Stored data:
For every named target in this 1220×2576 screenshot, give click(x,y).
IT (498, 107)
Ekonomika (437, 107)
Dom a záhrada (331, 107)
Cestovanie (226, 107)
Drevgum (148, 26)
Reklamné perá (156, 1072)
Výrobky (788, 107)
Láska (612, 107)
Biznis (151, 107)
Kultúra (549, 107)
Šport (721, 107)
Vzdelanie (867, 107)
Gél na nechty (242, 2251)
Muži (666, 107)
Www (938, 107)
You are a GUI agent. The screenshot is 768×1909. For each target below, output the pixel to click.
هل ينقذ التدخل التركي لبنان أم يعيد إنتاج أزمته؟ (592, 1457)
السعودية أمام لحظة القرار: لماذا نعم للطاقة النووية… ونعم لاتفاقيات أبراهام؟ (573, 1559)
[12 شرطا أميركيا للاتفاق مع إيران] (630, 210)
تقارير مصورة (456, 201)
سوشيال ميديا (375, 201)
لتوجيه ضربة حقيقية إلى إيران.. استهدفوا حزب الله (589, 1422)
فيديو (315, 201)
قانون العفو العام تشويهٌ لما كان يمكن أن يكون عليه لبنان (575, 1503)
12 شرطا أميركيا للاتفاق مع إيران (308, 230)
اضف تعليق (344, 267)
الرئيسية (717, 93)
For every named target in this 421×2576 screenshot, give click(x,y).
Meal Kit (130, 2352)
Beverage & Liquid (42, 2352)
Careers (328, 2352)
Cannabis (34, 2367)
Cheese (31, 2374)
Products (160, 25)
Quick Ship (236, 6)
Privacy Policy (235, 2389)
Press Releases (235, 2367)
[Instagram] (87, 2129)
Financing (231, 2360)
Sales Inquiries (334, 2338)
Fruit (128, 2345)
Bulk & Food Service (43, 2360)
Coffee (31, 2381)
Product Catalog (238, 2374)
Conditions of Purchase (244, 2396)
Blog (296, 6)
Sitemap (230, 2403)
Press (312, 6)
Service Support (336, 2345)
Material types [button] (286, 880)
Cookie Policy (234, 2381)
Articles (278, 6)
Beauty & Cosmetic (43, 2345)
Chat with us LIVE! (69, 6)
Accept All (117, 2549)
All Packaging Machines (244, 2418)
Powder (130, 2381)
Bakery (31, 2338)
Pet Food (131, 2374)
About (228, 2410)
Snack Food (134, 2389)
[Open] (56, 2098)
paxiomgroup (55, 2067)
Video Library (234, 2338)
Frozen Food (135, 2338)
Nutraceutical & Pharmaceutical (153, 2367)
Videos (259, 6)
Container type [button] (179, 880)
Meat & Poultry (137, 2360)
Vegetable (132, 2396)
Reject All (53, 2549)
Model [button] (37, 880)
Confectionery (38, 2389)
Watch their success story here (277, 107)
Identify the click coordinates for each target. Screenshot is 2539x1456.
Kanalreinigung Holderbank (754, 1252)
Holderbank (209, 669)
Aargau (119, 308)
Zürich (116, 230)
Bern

Exercise description: All lines holding the word "each" must be copied from the data.

Output below:
You are a GUI agent. The screenshot is 768×1909. For each target below, output the pixel to click.
Identify the click coordinates for each target. Screenshot is 2539x1456.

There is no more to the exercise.